▶ Document segment
-------------------------

Officials realise more savings mean more investment and faster growth, yet legislation to encourage personal savings has failed to succeed

savings, household savings
Illustration by Binay Sinha
Martin Feldstein New Delhi
Last Updated : Aug 01 2018 | 10:16 PM IST
The United States needs new policies to raise the household saving rate. From 1960 to 1980, the household saving rate ranged between 10 per cent and 13 per cent of after-tax income, providing funds for investment in plant and equipment. Since then, levels of household saving have declined sharply. The comparable average saving rate in the past decade averaged only 5.5 per cent and is now just 3.4 per cent.

The cause for the decline is unclear. One plausible explanation is that working-age households may no longer feel the need to provide for their retirement years because of their greater confidence in the social security retirement program. Although Social Security was created in the 1930s, there was widespread fear in the 1960s and 1970s that the programme would not survive politically because of conservative opposition. But when the Social Security programme was about to run out of funds in 1982, a very conservative president, Ronald Reagan, rescued it. After that, it was reasonable to assume that Social Security benefits would continue to be available. Saving for health care in old age was also not necessary, thanks to the Medicare and Medicaid programs.

-------------------------

▶ Given information

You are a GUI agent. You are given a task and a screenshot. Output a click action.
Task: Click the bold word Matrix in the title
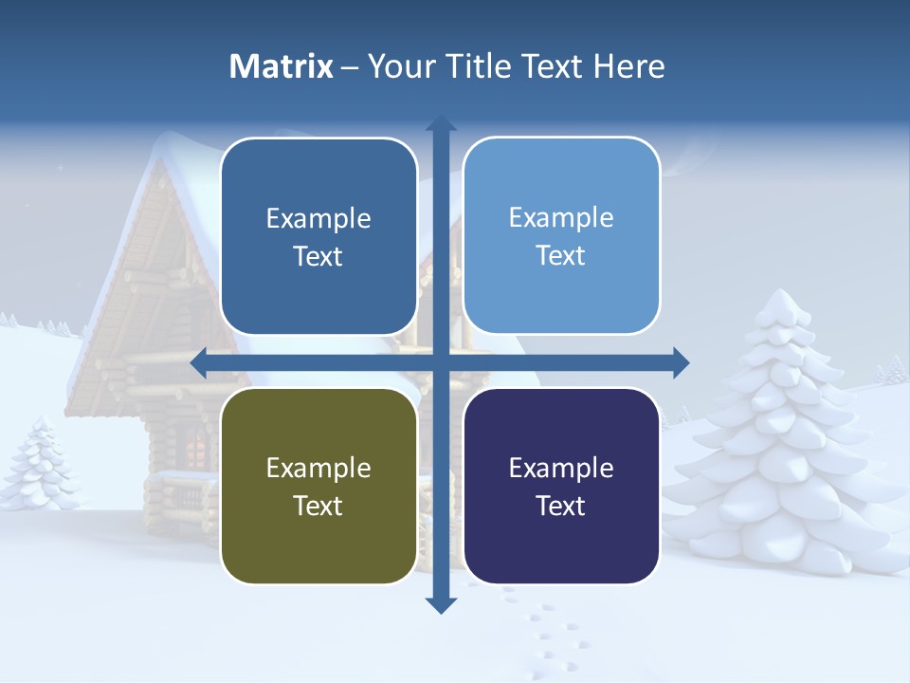pyautogui.click(x=282, y=66)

-------------------------

▶ Questions on the material
[a] Name every government program that the article on U.S. household savings mentions.
[b] In one to three sentences, explain why the article on U.S. household savings says working-age households may no longer feel they need to save for retirement.

▶ List of answers
[a] Social Security, Medicare, Medicaid

[b] They may have more confidence in Social Security, since President Ronald Reagan rescued it in 1982 when it was about to run out of funds, and after that it was reasonable to assume benefits would stay available. Medicare and Medicaid also made saving for health care in old age unnecessary.